Usai menemani Rara berbelanja, tentu saja Shareen meminta untuk segera makan siang. Ia bahkan tak segan-segan menggeret tubuh sahabatnya itu saat mulai berkeliaran melihat barang-barang apik yang tengah dipajang. Ia paham jika Rara bisa kapan saja tergiur oleh barang-barang yang dipajang tersebut dan memutuskan untuk mendatangi toko tersebut, yang nantinya akan membuat mereka berdua mulur makan siang.

"Ra, gue mau tanya, deh." Merasa cukup hening dengan keadaan makan siang ini, akhirnya Shareen memutuskan untuk membahas suatu topik yang menurutnya perlu dibicarakan. Semalaman Shareen memikirkan hal tersebut, pun Shareen menginginkan jawaban valid dari orang-orang yang lebih berpengalaman darinya.

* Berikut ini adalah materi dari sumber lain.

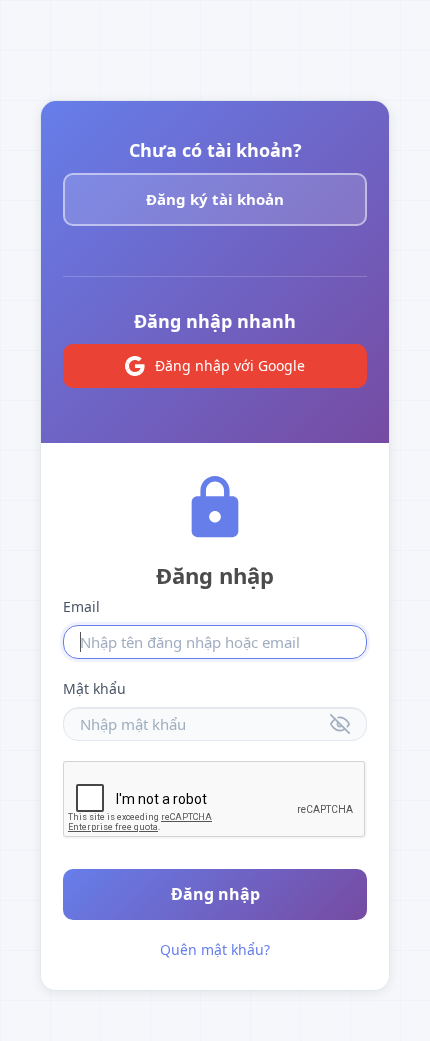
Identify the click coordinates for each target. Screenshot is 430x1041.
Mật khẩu (94, 688)
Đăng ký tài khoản (215, 199)
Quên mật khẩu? (215, 949)
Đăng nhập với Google (230, 365)
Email (81, 606)
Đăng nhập (215, 894)
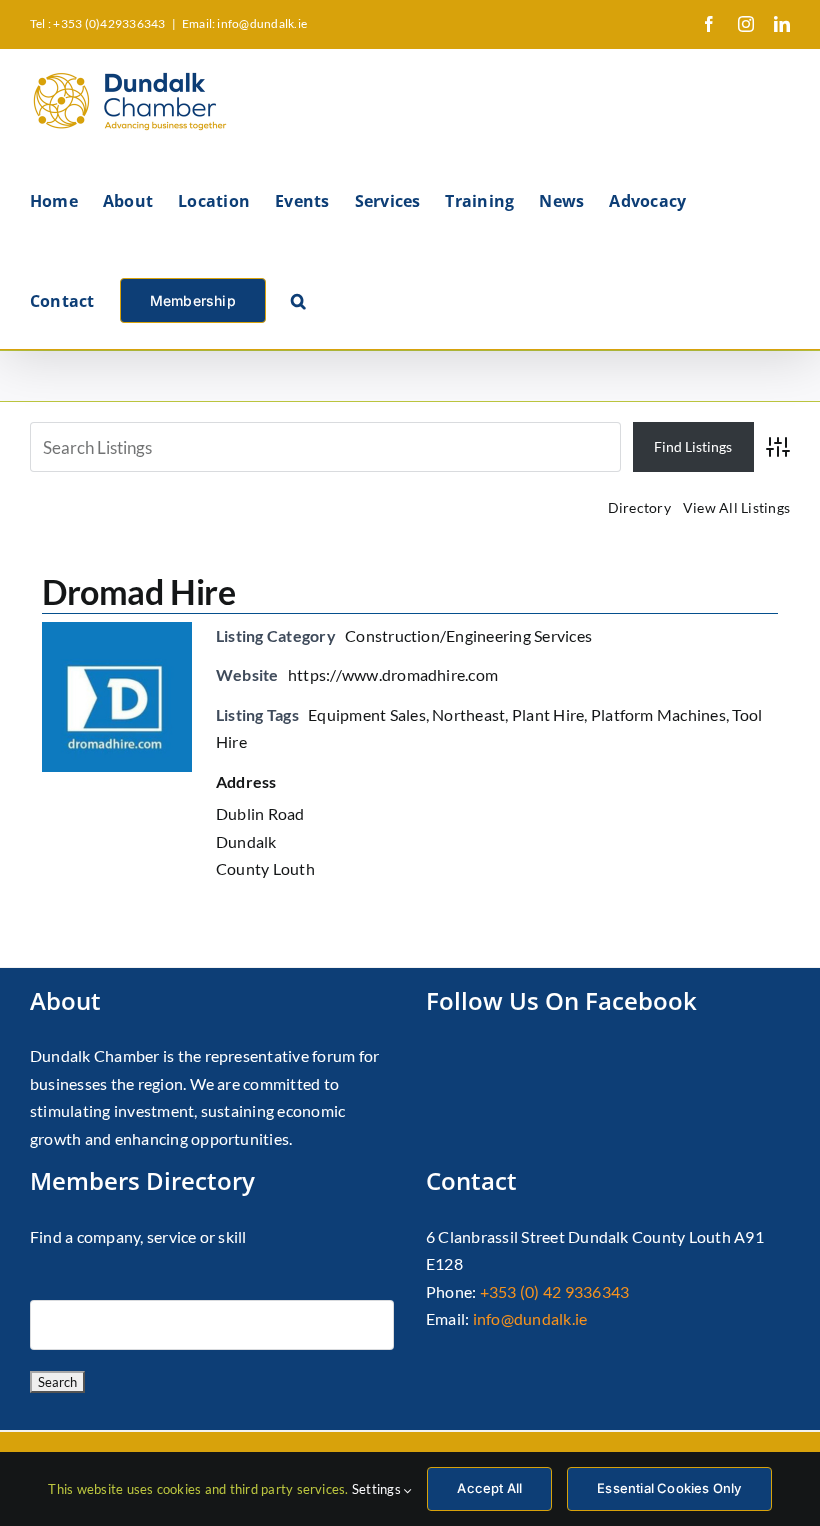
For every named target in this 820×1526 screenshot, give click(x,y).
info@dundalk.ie (530, 1318)
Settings (378, 1489)
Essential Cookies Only (669, 1488)
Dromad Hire (138, 591)
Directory (639, 507)
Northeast (468, 714)
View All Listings (736, 507)
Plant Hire (548, 714)
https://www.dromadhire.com (393, 674)
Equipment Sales (367, 714)
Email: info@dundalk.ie (244, 23)
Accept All (489, 1488)
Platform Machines (658, 714)
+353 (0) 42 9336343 (555, 1291)
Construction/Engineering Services (468, 635)
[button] (298, 299)
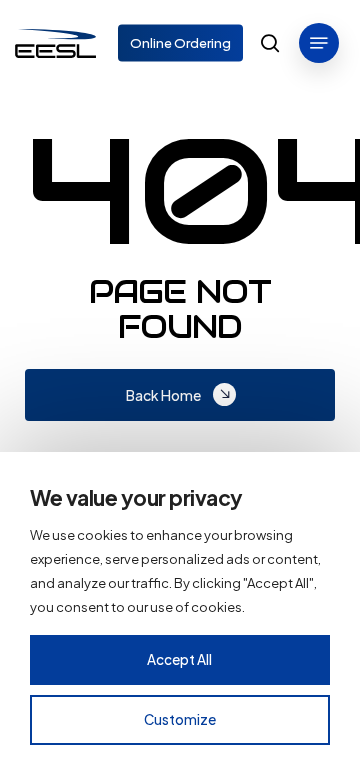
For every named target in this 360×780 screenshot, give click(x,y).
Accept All (179, 659)
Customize (180, 719)
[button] (319, 43)
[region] (180, 616)
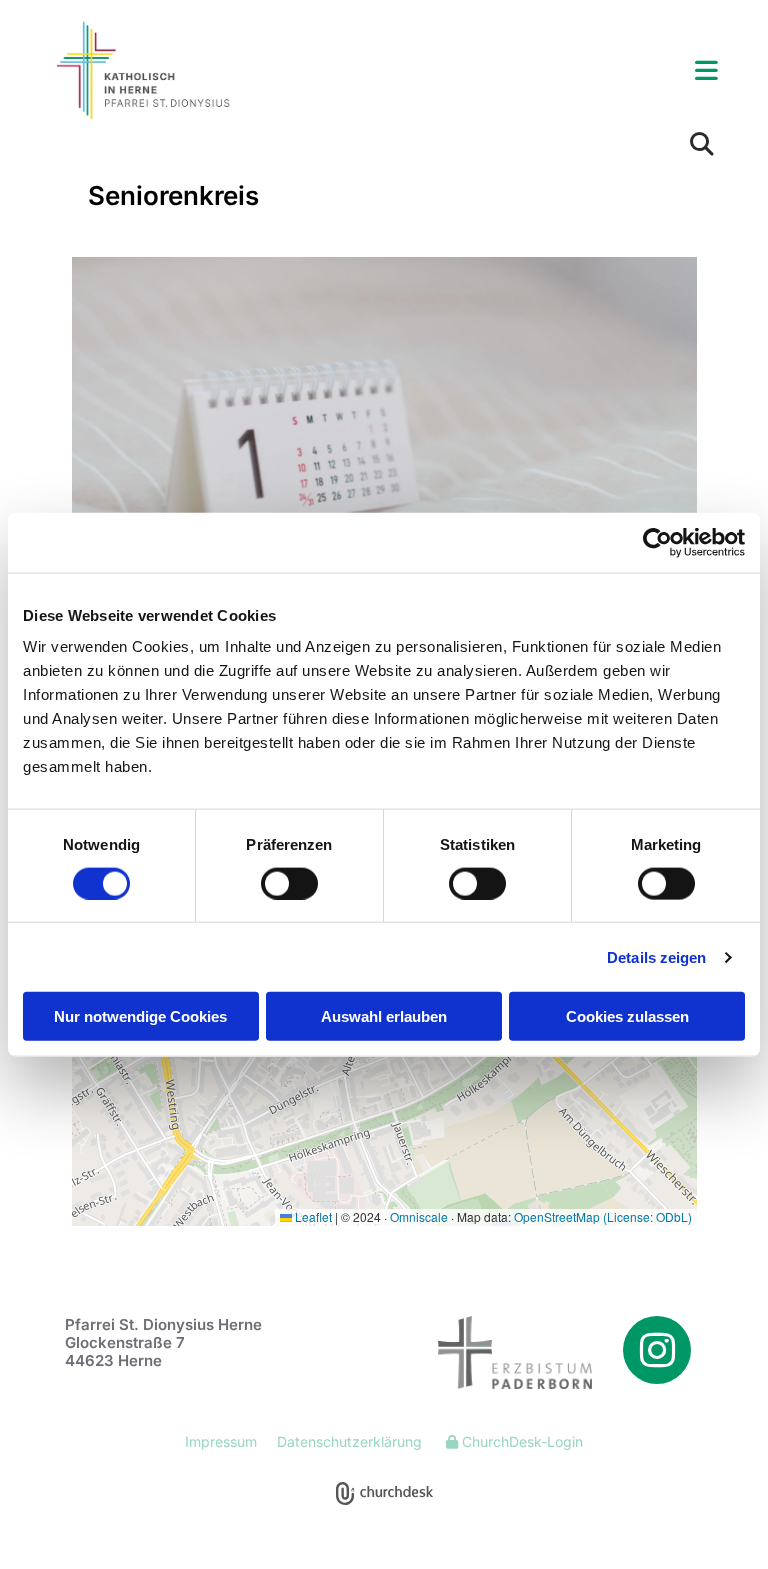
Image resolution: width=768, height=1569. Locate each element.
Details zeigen (656, 956)
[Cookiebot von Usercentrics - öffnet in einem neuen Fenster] (657, 542)
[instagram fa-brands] (657, 1350)
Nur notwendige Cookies (140, 1016)
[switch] (289, 883)
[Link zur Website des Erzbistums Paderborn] (495, 1352)
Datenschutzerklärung (349, 1441)
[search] (702, 144)
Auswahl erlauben (384, 1016)
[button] (500, 71)
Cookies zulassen (627, 1016)
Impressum (221, 1441)
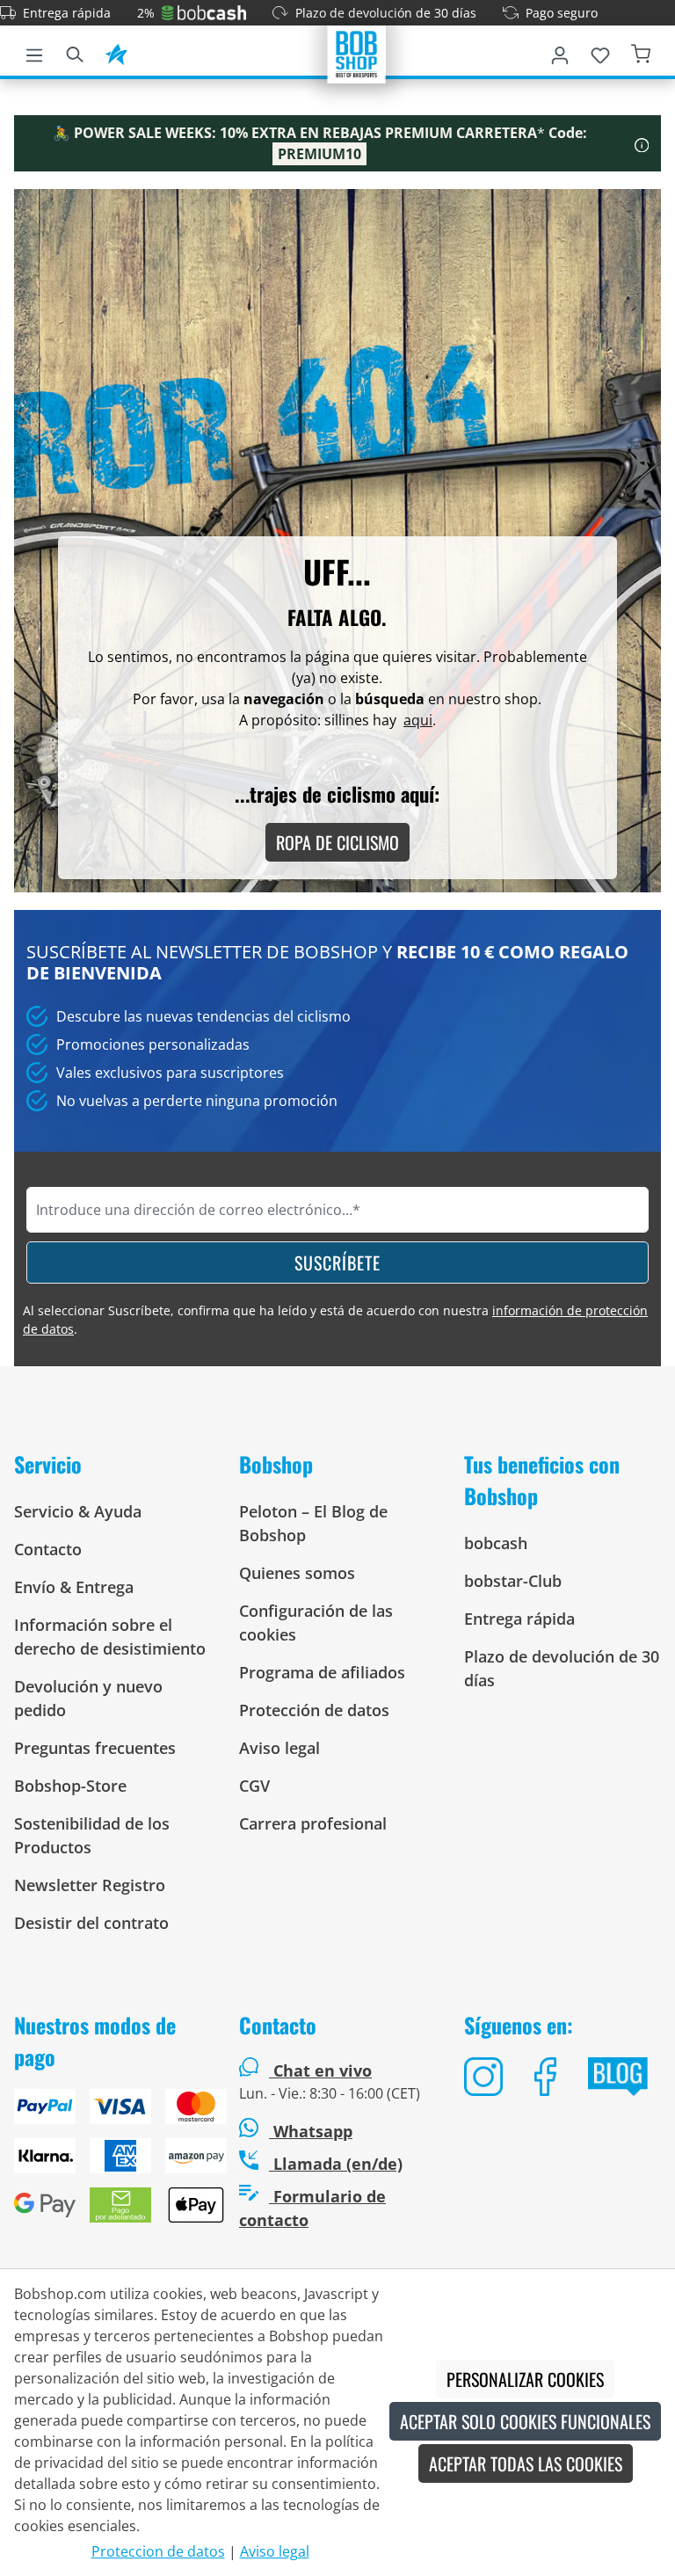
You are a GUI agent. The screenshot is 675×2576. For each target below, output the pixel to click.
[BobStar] (116, 52)
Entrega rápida (67, 12)
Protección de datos (314, 1710)
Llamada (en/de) (336, 2163)
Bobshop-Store (70, 1785)
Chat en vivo (322, 2070)
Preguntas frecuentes (95, 1747)
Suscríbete (337, 1262)
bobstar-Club (513, 1580)
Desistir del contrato (91, 1922)
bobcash (495, 1543)
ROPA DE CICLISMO (337, 842)
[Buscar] (74, 52)
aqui (417, 720)
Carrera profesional (313, 1823)
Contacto (48, 1549)
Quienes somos (297, 1572)
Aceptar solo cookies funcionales (525, 2421)
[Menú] (34, 52)
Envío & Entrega (74, 1586)
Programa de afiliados (322, 1672)
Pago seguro (562, 12)
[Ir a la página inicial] (357, 52)
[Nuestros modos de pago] (112, 2163)
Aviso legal (279, 1747)
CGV (254, 1785)
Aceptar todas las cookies (525, 2463)
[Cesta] (641, 52)
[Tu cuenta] (560, 52)
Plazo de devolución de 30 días (385, 12)
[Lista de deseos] (600, 52)
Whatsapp (310, 2131)
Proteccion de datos (158, 2551)
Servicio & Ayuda (78, 1511)
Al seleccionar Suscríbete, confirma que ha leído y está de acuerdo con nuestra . (335, 1319)
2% (146, 12)
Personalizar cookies (525, 2379)
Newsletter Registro (89, 1885)
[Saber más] (642, 143)
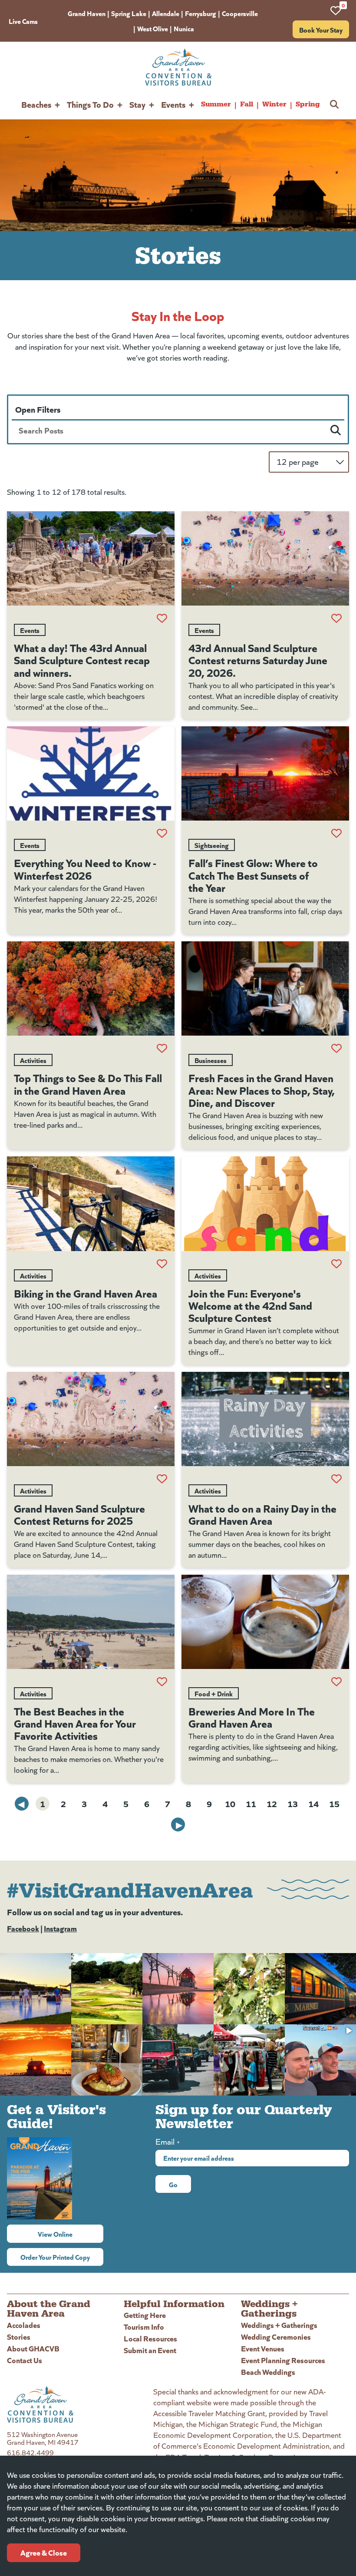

Rara yang sedang memakan es krim hanya mengangkat kedua alisnya penuh tanya. Kedua bahunya diangkat lebar-lebar setelah itu disandarkan ke sandaran kursi. Hatinya mengatakan jika pembahasan ini akan sangat panjang dan lebar sehingga ia membutuhkan kenyamanan dalam duduk rapi. "Tanya aja, jangan sampai lo mati penasaran gegara gak tanya," ledeknya dengan juluran lidah beberapa detik kemudian.

"Kampret!" balas Shareen dengan tatapan nyalang. Ia menyeruput segelas es coklatnya sebelum bertanya. "Gimana rasanya tunangan?"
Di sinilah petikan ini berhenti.